Problem details:
When you copy the data that follows, reproduce every word exactly and leave out the images.

Saved entries:
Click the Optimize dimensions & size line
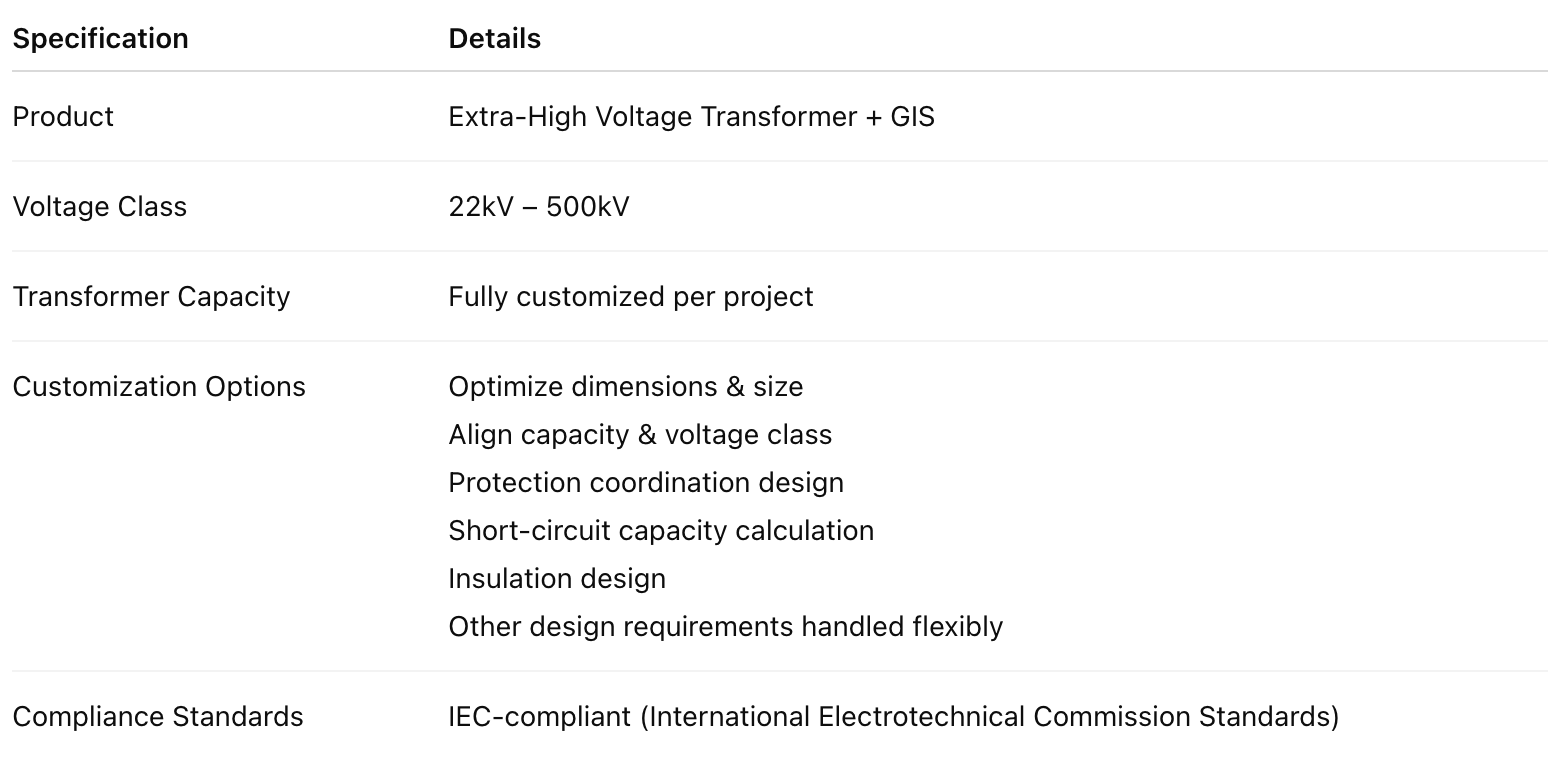625,387
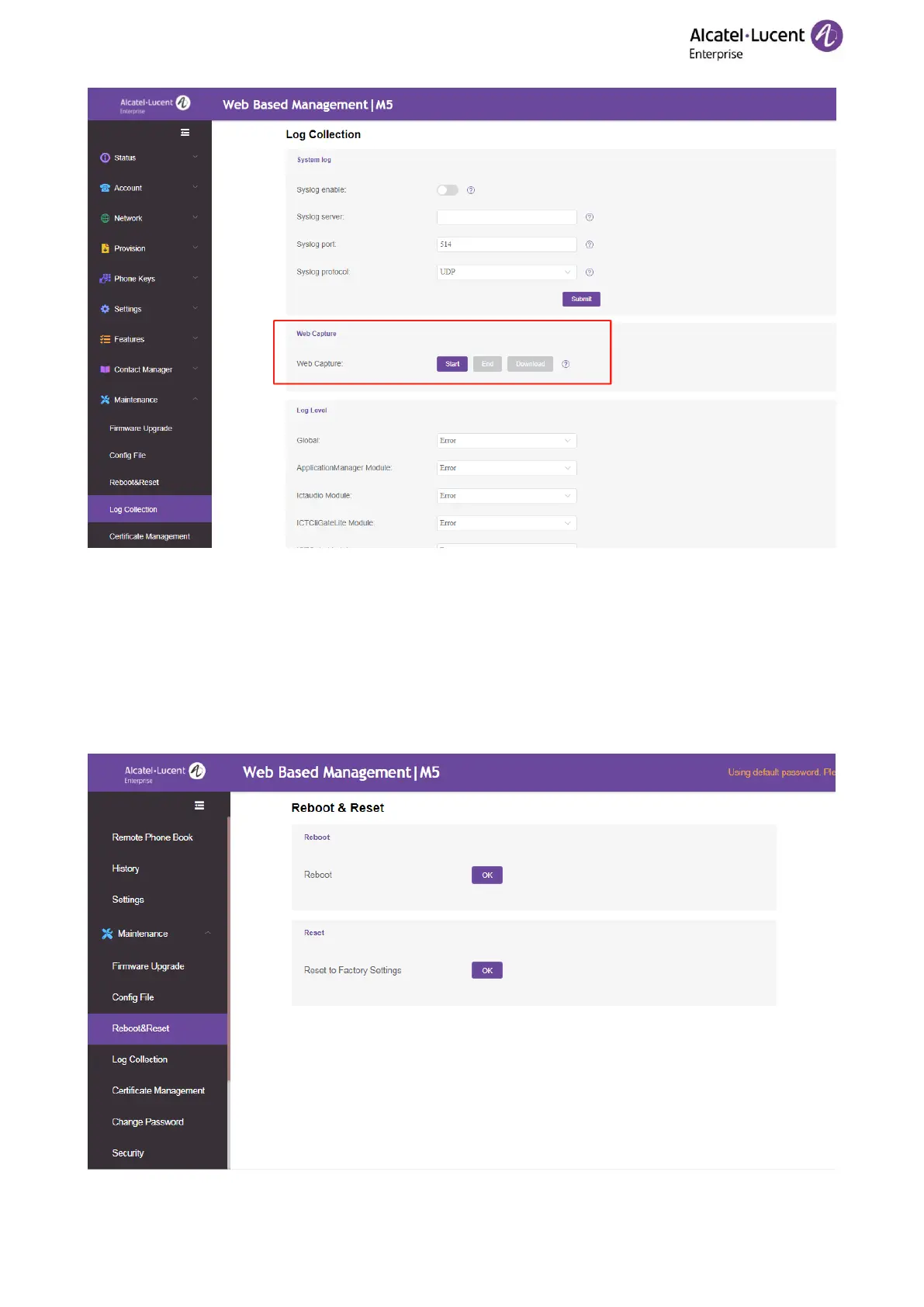Toggle hamburger menu on Log Collection page
The image size is (924, 1307).
coord(185,133)
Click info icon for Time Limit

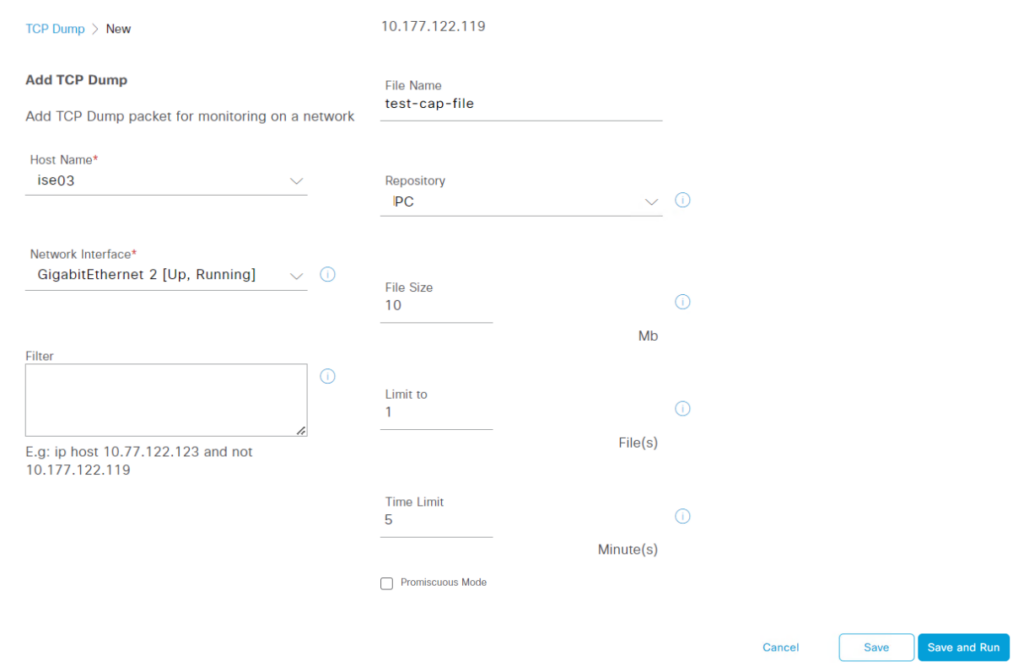point(683,516)
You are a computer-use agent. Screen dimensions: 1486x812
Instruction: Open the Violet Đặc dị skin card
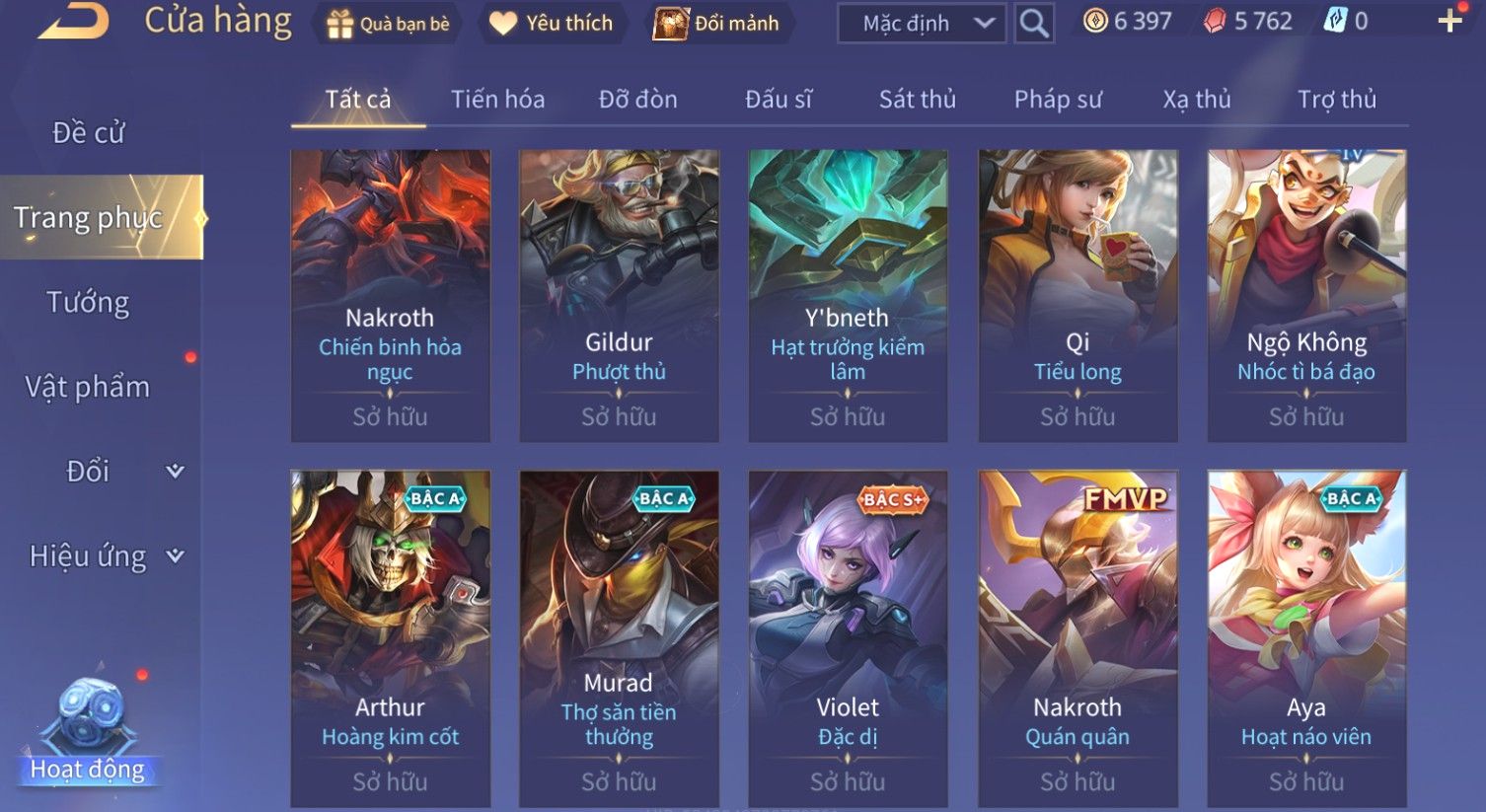point(848,638)
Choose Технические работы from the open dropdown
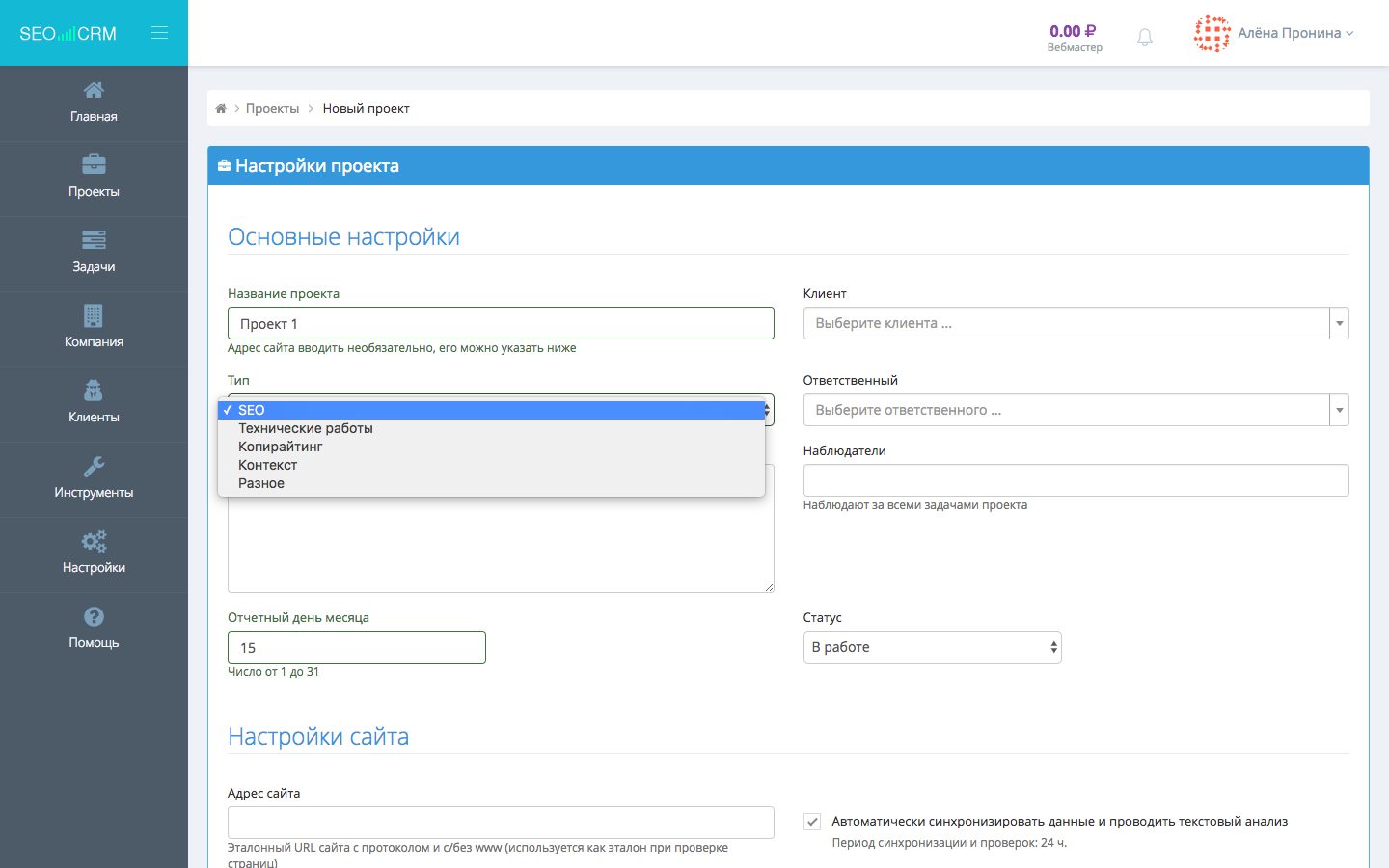The image size is (1389, 868). [306, 428]
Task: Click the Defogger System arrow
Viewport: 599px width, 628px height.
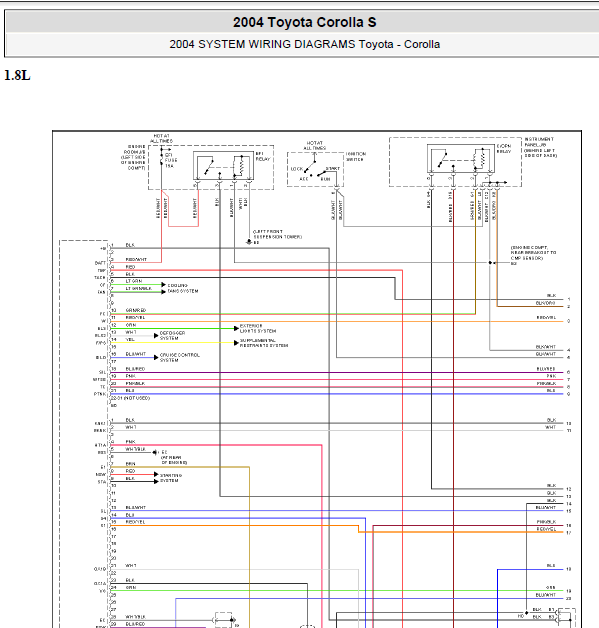Action: [156, 336]
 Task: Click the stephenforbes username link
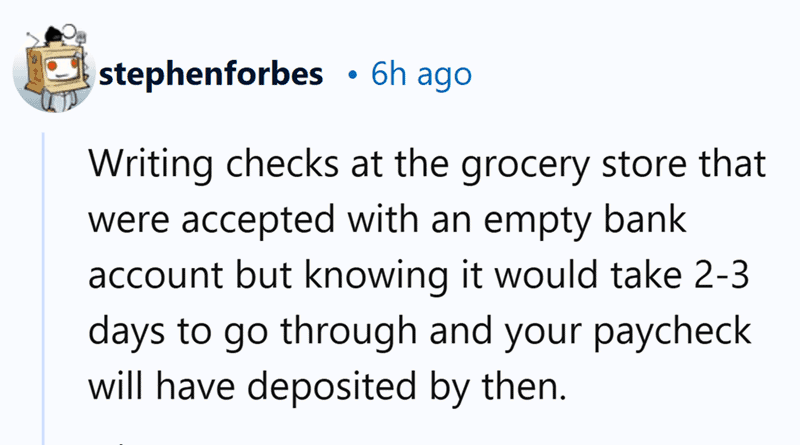coord(211,74)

Finished exercise:
Click the Optimize dimensions & size line
625,387
Toggle hamburger menu on Log Collection page
The image size is (924, 1307).
coord(185,133)
Click info icon for Time Limit

point(683,516)
You are a computer-use agent. Screen dimensions: 1486x812
Instruction: Open the Violet Đặc dị skin card
point(848,638)
Choose Технические работы from the open dropdown
The image size is (1389, 868). [306, 428]
Task: Click the Defogger System arrow
Viewport: 599px width, 628px height.
Action: [156, 336]
 Task: Click the stephenforbes username link
coord(211,74)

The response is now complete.